Context compaction is a technique used in large language model (LLM) systems to reduce the size of an accumulated conversation or document context so that it fits within the model's fixed context window while preserving as much relevant information as possible. Because transformer-based models can only attend to a finite number of tokens at once — ranging from a few thousand to hundreds of thousands depending on the architecture — long-running interactions, agentic workflows, or large document processing tasks inevitably risk exceeding this limit. Context compaction addresses this constraint by intelligently condensing prior content before it is truncated or lost.

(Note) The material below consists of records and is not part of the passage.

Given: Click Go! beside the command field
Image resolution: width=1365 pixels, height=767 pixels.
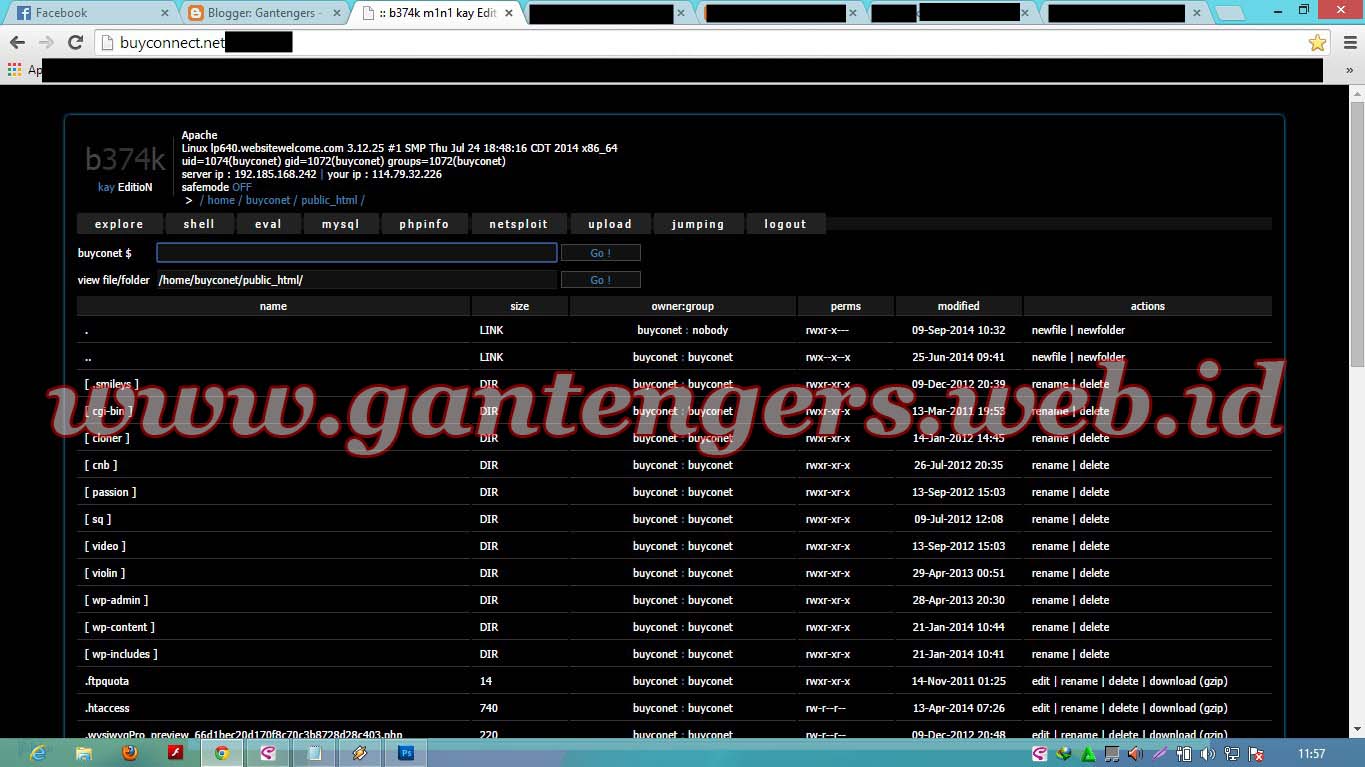Looking at the screenshot, I should [600, 252].
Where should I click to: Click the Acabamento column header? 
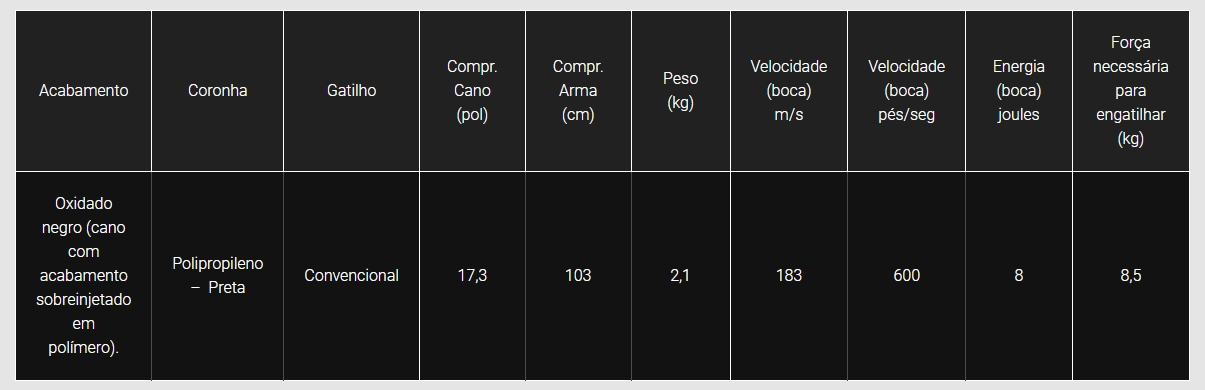(84, 91)
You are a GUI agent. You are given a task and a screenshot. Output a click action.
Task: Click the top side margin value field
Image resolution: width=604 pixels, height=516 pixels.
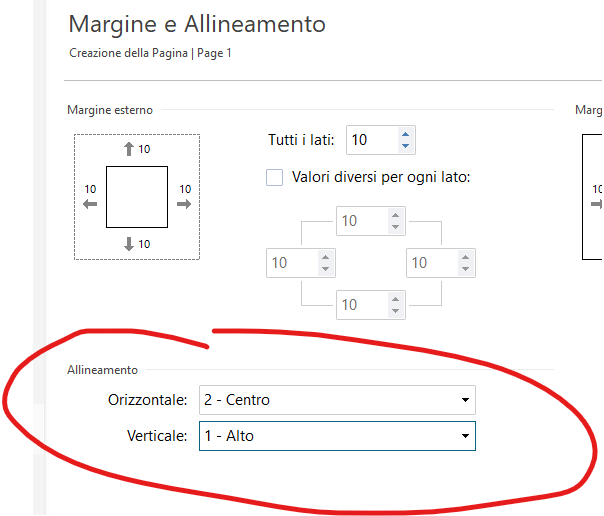pyautogui.click(x=360, y=221)
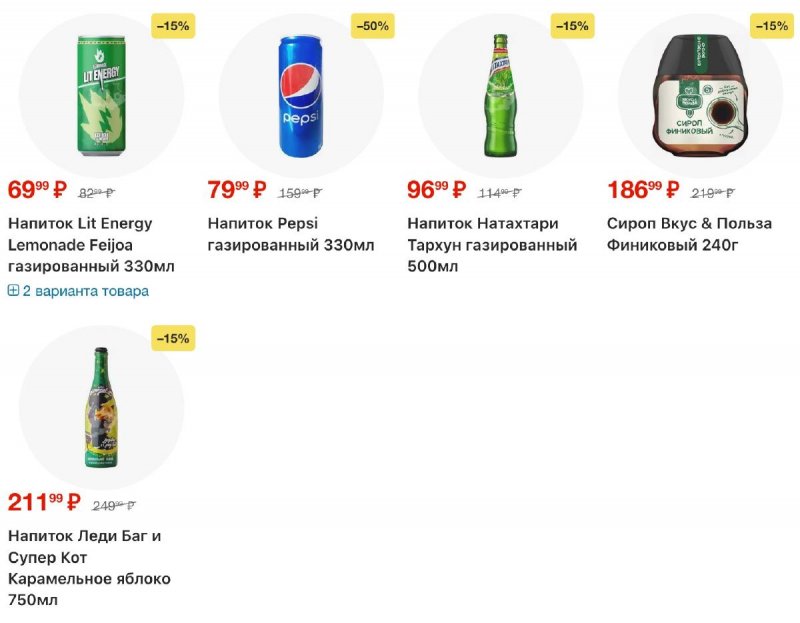
Task: Click the −50% discount badge on Pepsi
Action: [x=371, y=26]
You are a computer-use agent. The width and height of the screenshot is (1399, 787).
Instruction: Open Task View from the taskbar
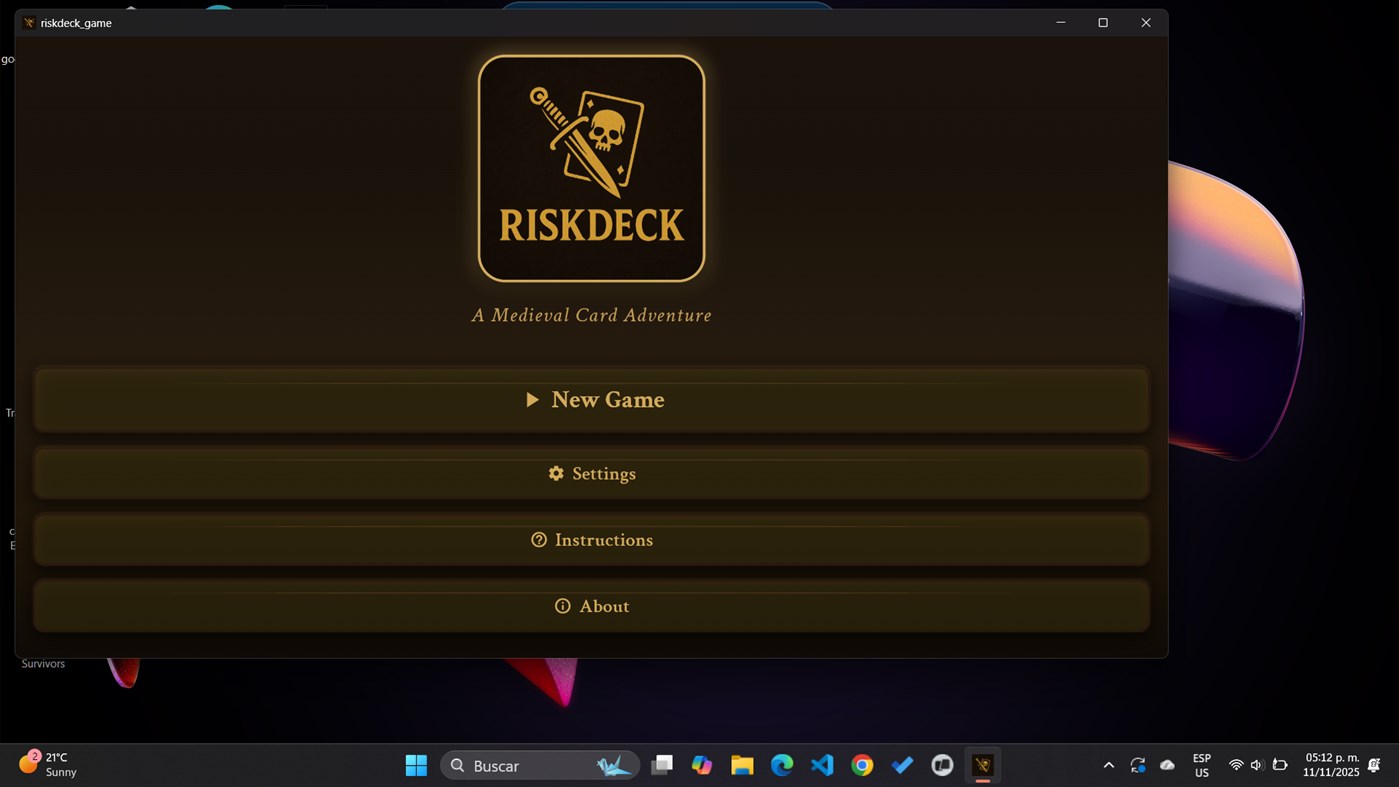[x=661, y=765]
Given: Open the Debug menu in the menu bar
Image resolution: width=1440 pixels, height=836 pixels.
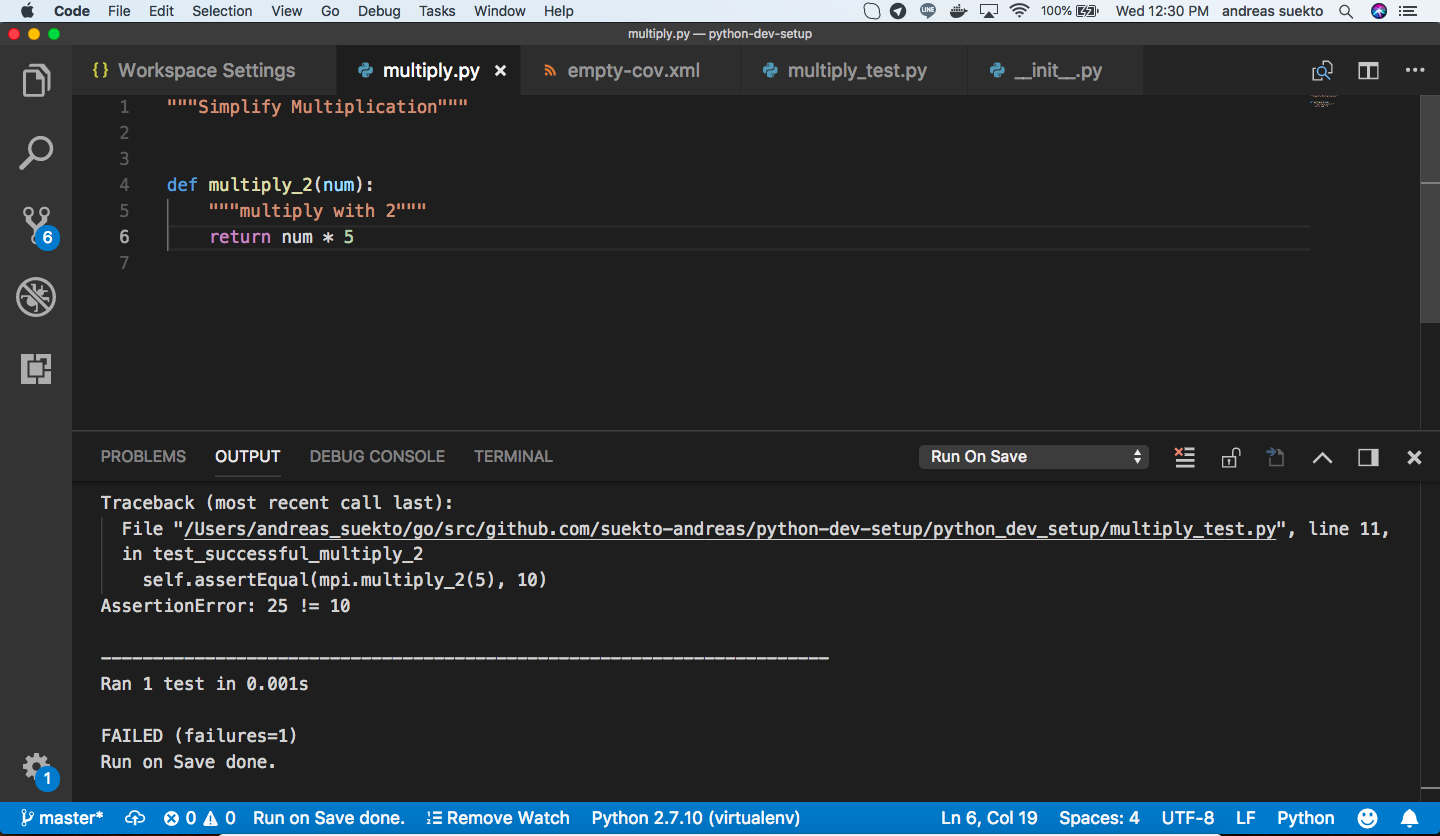Looking at the screenshot, I should pyautogui.click(x=378, y=11).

The most common approach to context compaction involves using the model itself to generate a summary of earlier portions of the conversation or task history, then replacing those raw tokens with the compressed summary. This recursive summarization can be triggered automatically when the context approaches a threshold, or it can be applied in structured layers — for example, summarizing individual tool call results before aggregating them into a higher-level task summary. Other strategies include selective retention, where only the most semantically relevant or recently accessed information is kept verbatim, and retrieval-augmented approaches that offload older context to an external memory store and retrieve it on demand.
Context compaction is particularly critical in agentic and multi-step reasoning systems, where an AI agent may execute dozens or hundreds of tool calls, accumulate observations, and maintain a running plan over an extended session. Without compaction, these systems either fail when the context limit is hit or must discard valuable history arbitrarily. Effective compaction strategies allow agents to operate over much longer horizons, maintain coherent task state, and avoid repeating work already completed. The quality of compaction directly affects downstream performance — overly aggressive compression can cause the model to lose critical details, while insufficient compression fails to solve the underlying problem.
As context windows have grown larger, the need for compaction has shifted rather than disappeared. Longer windows increase computational cost quadratically due to the attention mechanism, making efficient context management an economic and latency concern even when hard limits are not reached. Context compaction thus remains an active area of research and engineering, intersecting with topics like memory-augmented neural networks, retrieval-augmented generation, and efficient attention mechanisms.